Page:Revue des Deux Mondes - 1861 - tome 36.djvu/932

Le texte de cette page a été corrigé et est conforme au fac-similé.

« La pieuse Clarisse éprise d’un viveur ! Ses parens obligés de l’enfermer à clé pour qu’elle ne coure pas dans ses bras ! Dites-moi, ma chère, quelle est maintenant la distribution de votre journée ? Combien d’heures sur vingt-quatre donnez-vous à votre aiguille ? combien à vos prières ? et combien à l’amour ? Je crois, je crois, ma petite chérie, que ce dernier article est comme la verge d’Aaron, il avale le reste… Vous plierez ou vous romprez, voilà tout, mon enfant. » Là-dessus elle va prendre la harpe, et se met à chantonner en s’accompagnant pour montrer son indifférence : « Ma douce sœur Clary ! mon cher cœur ! mon petit amour ! conduirai-je votre seigneurie en bas de l’escalier ? Allons, ma chère maussade silencieuse, dites-moi un seul mot ; vous en direz bientôt deux à M. Solmes. » Puis, voyant Clarisse éclater en sanglots, elle lui essuie les yeux avec une tendresse dérisoire : « Parfait ! parfait ! un cri de roman, le cri d’un tendre cœur qui saigne ! » — « Tenez, voici les échantillons des étoffes ; celui-ci est joli, mais cet autre est tout à fait charmant.
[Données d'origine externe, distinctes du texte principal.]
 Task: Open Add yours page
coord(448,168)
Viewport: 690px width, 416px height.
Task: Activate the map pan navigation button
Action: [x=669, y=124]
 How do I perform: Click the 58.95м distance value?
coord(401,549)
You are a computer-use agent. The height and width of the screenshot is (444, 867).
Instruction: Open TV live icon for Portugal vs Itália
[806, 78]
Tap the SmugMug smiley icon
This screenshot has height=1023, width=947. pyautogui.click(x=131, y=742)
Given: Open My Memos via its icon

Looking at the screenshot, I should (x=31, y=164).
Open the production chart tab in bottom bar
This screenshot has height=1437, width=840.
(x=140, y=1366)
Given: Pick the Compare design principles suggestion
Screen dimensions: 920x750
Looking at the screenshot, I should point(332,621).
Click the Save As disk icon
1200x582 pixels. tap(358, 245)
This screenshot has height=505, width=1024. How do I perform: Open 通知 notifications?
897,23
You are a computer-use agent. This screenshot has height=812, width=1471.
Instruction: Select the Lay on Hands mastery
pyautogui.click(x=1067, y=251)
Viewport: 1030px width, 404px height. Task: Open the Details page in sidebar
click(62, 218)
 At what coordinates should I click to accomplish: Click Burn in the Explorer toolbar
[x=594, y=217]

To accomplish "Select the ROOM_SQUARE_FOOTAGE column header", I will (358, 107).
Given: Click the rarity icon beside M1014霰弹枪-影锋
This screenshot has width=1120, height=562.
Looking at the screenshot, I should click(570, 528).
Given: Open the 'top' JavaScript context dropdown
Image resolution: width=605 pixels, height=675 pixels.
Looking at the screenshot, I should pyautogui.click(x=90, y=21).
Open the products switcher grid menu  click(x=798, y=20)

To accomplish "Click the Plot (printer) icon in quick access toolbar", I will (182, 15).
À votre place, j’en ferais une robe pour ma nuit de noces. Et que diriez-vous d’un vêtement de velours ? Cela ferait une grande figure dans une église de village. Du velours cramoisi, je suppose. Un si beau teint que le vôtre, comme cela le fera ressortir ! Vous soupirez, mon amour ? Mais du velours noir ! Du velours noir, belle comme vous l’êtes, avec ces yeux charmans, brillans comme un soleil d’avril à travers un nuage d’hiver ? Est-ce que Lovelace ne vous dit pas que ces yeux-là sont charmans ? » Puis lorsqu’on lui rappelle qu’il y a trois mois elle ne trouvait point Lovelace si méprisable, elle suffoque de fureur ; elle veut battre sa sœur, elle ne peut plus parler, elle crie à sa tante d’une voix sifflante : « Partons, madame, laissons la créature s’enfler jusqu’à ce qu’elle crève de son venin ! » On croit voir une meute de chiens qui courent une biche, qui l’atteignent, la blessent et s’acharnent encore, d’autant plus féroces qu’ils ont déjà goûté son sang.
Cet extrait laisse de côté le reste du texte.